> Task
Where the line containing "How do I perform: Click" appears, begin retyping; continue exactly through the final line of the data. Omit every picture.
-- Provided records follows --
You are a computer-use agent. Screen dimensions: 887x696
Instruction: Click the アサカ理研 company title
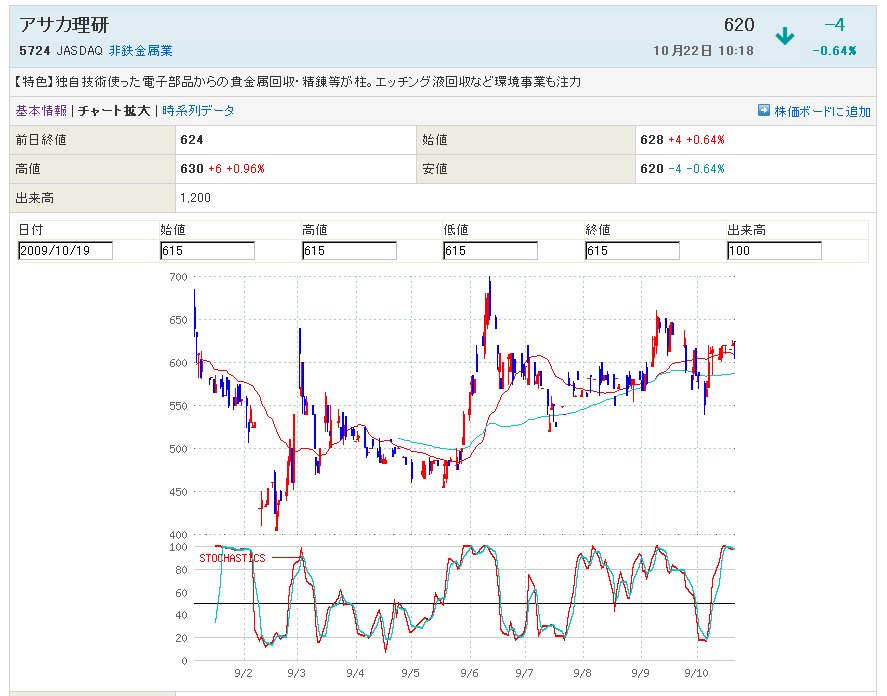point(62,26)
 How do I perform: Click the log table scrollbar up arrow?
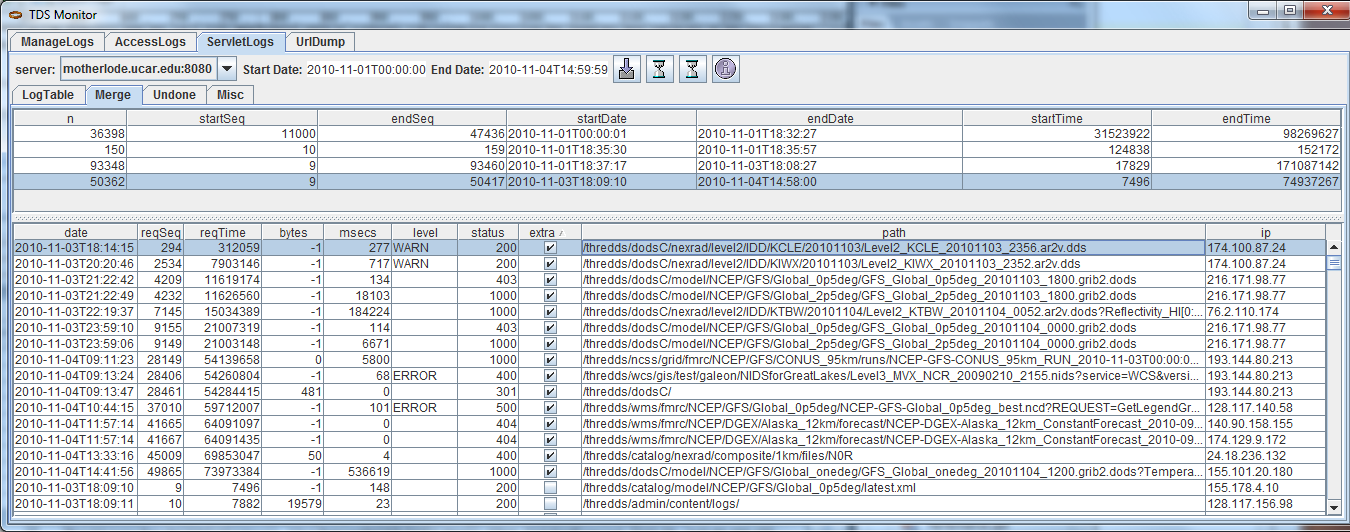pos(1333,247)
-- Provided records concluded --
> The completed task
 How do I perform: Click the log table scrollbar up arrow?
pos(1333,247)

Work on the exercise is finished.